Collected data:
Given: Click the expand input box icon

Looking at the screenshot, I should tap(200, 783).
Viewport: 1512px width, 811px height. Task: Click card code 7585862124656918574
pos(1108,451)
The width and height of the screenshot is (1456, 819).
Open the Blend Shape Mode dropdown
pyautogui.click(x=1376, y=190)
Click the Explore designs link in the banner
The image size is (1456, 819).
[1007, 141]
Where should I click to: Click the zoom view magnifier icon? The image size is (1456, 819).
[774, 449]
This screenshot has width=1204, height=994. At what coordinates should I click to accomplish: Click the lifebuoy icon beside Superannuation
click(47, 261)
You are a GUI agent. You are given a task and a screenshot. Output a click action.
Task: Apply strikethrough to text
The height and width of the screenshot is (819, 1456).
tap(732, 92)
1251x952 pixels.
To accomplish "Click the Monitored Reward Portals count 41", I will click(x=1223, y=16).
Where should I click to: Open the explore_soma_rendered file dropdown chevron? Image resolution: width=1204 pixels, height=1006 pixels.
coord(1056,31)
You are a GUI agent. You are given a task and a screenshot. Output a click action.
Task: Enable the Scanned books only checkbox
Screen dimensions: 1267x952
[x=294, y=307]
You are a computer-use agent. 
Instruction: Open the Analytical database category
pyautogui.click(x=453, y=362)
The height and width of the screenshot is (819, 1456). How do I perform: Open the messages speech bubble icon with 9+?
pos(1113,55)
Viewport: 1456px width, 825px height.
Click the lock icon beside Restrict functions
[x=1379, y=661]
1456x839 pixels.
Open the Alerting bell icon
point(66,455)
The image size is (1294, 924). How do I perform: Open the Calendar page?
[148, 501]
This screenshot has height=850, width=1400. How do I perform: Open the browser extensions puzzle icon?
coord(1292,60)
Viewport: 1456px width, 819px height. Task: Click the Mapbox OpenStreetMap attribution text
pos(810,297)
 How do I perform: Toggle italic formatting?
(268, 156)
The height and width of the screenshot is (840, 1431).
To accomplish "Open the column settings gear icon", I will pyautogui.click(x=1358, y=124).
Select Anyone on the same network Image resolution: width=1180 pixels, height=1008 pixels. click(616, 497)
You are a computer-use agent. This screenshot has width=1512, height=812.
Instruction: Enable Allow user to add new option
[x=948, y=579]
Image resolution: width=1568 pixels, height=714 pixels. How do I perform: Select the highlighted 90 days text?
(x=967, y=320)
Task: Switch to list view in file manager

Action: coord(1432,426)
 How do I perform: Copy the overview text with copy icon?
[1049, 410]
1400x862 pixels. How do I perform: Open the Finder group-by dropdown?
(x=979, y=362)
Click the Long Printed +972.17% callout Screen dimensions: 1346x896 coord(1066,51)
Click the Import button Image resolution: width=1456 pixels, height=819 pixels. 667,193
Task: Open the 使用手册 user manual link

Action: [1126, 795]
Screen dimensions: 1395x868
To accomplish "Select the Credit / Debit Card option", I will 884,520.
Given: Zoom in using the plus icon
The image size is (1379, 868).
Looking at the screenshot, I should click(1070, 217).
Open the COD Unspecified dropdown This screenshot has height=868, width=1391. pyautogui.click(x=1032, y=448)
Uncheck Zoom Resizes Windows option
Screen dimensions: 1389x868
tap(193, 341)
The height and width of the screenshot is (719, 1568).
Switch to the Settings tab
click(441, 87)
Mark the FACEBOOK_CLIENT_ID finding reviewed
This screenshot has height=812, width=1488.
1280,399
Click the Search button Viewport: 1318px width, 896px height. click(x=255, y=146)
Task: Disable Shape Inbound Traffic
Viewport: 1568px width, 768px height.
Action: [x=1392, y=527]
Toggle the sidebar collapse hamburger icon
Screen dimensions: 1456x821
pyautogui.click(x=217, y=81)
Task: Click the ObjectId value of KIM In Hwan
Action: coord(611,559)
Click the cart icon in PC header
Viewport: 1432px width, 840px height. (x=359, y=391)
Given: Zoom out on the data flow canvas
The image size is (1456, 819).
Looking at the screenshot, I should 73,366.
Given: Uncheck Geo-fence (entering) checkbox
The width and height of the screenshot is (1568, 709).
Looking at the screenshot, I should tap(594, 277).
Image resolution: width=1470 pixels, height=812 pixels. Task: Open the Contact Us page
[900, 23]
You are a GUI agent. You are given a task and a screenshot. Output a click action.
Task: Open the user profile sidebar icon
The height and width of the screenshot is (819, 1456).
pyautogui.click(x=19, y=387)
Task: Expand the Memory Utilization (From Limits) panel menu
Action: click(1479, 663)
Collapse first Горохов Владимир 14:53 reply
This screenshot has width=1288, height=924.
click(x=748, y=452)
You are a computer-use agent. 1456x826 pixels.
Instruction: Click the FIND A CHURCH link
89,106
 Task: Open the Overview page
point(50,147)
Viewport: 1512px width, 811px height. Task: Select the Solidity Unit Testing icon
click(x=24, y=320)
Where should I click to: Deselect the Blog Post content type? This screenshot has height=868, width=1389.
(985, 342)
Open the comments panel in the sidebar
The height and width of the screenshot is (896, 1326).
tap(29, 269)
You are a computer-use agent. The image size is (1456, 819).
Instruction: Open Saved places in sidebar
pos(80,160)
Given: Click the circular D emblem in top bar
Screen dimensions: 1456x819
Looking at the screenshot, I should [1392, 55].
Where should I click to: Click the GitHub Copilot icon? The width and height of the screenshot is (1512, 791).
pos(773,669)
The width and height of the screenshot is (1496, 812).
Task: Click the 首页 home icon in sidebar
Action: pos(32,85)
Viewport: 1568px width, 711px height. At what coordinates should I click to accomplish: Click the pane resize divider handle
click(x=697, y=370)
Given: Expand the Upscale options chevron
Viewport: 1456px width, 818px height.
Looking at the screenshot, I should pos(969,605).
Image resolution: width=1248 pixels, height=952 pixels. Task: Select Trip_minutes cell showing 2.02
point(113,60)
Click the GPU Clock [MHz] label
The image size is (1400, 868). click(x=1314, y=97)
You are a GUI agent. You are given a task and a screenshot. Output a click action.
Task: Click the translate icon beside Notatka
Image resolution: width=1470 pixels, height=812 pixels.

- What the task requires: Tally each line above that includes "checkbox". Reply with the total only.

- Result: 2